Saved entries
····················

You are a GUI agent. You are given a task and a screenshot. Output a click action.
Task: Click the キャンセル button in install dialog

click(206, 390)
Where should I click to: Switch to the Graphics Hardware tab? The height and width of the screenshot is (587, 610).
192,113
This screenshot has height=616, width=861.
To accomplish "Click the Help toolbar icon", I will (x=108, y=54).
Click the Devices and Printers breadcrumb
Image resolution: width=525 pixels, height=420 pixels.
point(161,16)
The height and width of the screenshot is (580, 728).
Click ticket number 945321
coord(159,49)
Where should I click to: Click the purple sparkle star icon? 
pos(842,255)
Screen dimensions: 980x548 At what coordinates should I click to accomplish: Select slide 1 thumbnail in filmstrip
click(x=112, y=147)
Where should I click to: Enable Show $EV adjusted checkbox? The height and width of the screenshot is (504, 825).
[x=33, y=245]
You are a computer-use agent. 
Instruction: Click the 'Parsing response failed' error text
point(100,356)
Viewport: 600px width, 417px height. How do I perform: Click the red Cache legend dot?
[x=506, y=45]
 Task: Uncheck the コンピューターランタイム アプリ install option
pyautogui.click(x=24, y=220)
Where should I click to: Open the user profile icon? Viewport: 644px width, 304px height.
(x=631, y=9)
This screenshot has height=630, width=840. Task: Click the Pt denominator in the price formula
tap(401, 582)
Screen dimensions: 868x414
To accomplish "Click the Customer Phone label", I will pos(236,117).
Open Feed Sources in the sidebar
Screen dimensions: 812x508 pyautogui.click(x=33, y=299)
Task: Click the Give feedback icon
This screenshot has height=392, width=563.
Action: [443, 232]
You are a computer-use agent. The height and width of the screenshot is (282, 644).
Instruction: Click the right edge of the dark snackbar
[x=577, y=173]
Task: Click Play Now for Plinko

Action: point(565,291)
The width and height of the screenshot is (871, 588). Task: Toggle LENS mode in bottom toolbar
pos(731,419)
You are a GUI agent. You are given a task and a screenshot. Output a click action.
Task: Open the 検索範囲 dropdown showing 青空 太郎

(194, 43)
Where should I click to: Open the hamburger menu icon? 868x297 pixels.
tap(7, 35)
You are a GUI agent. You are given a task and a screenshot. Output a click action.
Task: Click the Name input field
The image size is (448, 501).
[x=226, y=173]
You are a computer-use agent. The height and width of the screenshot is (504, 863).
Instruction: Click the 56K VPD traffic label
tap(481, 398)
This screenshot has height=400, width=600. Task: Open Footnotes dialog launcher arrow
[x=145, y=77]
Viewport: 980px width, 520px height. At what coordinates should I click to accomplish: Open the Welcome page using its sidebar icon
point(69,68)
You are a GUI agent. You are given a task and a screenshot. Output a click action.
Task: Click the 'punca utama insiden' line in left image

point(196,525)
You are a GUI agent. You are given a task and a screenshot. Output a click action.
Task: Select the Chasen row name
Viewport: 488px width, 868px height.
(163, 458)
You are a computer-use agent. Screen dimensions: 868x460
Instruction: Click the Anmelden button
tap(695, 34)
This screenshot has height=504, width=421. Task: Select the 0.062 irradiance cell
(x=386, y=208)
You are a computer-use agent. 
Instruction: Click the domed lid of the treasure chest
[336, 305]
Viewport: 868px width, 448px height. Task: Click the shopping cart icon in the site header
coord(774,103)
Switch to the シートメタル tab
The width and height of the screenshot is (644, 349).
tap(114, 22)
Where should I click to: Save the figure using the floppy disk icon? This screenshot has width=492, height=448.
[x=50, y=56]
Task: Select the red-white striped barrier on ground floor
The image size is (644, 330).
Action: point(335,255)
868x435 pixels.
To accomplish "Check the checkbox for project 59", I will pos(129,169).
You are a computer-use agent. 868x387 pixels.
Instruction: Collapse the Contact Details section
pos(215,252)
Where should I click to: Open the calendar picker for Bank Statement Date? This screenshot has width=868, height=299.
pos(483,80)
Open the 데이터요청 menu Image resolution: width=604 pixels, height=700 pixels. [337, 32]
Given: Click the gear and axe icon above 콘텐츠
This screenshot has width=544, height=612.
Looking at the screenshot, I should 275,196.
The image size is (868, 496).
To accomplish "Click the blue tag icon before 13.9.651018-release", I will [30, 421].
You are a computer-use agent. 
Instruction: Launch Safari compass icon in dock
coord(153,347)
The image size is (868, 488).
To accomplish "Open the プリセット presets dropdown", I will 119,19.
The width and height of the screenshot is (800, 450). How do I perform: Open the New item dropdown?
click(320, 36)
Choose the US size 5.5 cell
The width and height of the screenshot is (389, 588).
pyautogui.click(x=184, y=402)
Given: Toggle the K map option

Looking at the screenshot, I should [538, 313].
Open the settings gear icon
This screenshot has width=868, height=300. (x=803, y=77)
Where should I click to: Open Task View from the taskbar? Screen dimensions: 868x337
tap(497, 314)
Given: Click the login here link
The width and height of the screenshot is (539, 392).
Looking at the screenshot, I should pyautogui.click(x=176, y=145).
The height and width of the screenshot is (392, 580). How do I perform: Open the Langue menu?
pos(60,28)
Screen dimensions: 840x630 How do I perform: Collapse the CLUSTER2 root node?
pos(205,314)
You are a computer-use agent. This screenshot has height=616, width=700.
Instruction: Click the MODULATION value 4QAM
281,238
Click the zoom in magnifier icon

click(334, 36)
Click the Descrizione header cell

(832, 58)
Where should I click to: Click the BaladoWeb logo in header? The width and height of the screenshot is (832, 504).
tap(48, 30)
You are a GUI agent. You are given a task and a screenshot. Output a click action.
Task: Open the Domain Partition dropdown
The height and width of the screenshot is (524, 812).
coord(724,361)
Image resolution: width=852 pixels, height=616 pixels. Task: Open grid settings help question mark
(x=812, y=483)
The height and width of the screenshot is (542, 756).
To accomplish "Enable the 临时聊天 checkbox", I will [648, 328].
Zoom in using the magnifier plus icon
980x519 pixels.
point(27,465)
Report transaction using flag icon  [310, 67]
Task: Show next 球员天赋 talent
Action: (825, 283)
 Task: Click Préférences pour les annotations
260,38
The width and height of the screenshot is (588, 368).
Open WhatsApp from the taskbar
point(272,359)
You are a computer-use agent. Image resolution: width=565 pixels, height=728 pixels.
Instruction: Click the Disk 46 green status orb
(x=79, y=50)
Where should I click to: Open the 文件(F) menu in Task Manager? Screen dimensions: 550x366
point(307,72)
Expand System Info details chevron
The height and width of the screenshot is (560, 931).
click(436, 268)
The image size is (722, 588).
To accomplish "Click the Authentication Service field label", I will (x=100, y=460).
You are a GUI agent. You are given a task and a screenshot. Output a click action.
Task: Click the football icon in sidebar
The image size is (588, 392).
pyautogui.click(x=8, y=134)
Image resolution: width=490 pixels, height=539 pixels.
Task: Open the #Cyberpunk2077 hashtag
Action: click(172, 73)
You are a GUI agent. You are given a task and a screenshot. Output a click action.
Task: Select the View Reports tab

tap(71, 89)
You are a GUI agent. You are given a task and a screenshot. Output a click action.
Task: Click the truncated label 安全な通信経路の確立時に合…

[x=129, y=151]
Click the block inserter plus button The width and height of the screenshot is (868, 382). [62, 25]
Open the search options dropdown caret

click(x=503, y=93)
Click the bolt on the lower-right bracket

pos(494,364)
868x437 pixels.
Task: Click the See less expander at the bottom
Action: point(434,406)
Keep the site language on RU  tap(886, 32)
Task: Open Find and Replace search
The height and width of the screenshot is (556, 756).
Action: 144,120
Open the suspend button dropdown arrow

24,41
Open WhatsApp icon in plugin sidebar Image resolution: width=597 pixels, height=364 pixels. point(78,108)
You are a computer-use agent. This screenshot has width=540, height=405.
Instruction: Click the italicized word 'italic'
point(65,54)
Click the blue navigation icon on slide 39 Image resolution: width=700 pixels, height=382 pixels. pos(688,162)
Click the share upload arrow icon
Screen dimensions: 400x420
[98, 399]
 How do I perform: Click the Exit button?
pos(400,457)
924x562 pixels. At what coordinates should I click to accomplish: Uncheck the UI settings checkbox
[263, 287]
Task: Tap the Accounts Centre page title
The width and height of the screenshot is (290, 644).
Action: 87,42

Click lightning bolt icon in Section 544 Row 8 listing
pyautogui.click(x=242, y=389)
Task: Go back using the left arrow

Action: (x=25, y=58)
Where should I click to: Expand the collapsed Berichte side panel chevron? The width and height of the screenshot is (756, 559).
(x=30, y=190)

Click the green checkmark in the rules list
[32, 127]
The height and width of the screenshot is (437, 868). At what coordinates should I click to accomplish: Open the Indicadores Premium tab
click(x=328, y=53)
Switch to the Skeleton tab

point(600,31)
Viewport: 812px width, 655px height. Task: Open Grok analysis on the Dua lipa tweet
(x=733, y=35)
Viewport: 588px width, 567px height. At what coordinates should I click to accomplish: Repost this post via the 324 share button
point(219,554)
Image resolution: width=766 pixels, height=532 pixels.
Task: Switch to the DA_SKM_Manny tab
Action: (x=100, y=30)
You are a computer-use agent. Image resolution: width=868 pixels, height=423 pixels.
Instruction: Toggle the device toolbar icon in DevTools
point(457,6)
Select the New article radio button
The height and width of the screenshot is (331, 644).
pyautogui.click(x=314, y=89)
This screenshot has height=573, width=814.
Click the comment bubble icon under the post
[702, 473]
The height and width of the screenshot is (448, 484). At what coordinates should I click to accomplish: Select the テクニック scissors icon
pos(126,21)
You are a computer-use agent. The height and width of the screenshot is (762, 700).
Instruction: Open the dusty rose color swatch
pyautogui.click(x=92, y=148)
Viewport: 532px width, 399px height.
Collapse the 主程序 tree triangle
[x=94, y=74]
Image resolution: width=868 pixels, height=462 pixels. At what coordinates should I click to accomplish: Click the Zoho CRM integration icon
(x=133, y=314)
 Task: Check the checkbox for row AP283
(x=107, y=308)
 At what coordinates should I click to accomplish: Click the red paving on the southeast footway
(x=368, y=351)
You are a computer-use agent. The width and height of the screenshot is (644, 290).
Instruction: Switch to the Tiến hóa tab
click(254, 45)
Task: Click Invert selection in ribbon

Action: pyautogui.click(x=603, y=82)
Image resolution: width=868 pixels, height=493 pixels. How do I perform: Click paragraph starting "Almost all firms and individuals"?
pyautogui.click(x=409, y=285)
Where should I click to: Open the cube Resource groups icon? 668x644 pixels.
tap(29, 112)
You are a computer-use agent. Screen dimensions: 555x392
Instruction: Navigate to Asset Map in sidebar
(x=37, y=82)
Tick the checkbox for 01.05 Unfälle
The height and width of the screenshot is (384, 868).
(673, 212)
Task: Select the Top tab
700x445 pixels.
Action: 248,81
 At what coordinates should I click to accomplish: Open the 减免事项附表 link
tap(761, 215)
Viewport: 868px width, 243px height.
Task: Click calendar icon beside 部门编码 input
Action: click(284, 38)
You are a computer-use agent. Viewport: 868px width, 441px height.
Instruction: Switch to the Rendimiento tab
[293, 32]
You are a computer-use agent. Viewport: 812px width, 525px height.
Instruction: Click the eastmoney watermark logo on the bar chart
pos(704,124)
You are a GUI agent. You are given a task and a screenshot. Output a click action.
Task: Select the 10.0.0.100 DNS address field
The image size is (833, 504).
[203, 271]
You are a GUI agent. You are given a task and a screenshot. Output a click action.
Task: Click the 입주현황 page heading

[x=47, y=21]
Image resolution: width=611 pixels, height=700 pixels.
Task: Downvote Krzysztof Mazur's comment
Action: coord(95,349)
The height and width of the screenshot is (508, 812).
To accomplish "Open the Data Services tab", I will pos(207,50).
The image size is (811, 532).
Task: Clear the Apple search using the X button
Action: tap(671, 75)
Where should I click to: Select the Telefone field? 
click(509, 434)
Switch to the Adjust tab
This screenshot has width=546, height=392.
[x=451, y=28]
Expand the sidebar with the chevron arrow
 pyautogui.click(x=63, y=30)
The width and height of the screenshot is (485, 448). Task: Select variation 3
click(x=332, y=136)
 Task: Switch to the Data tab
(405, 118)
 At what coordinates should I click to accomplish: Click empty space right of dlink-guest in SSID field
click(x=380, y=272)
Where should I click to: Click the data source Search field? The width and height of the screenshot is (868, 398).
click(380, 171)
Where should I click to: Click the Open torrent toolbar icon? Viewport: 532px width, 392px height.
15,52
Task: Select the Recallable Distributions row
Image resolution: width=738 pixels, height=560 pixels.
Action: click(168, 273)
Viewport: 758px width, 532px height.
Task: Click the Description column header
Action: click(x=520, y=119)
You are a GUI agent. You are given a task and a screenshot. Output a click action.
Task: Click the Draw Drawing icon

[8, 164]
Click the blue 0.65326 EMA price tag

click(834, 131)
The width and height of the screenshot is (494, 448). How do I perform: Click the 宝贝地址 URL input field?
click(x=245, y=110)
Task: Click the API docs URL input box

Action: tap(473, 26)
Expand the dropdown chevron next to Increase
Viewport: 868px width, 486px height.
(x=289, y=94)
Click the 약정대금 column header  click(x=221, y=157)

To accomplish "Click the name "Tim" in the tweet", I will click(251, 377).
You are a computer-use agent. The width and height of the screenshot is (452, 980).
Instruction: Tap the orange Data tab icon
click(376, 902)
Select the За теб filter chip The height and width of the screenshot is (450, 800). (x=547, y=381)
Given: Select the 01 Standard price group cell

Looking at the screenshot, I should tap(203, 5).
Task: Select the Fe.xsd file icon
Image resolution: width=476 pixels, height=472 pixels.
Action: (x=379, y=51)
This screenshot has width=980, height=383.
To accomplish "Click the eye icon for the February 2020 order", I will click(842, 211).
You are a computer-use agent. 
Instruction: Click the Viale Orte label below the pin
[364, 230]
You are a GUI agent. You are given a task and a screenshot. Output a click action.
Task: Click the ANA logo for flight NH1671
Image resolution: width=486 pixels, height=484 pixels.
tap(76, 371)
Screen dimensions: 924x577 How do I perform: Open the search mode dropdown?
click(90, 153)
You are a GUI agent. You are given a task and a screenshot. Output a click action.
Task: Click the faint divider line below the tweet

····················

# [WHAT THE EXERCISE ASKS]
Would you retype exactly the lines above, from the line with "At what coordinates should I click to accomplish: Click empty" to the line with "Task: Select the Recallable Distributions row", with both end lines kept and nothing more?

# [SOLUTION TO THIS TASK]
 At what coordinates should I click to accomplish: Click empty space right of dlink-guest in SSID field
click(x=380, y=272)
Where should I click to: Click the data source Search field? The width and height of the screenshot is (868, 398).
click(380, 171)
Where should I click to: Click the Open torrent toolbar icon? Viewport: 532px width, 392px height.
15,52
Task: Select the Recallable Distributions row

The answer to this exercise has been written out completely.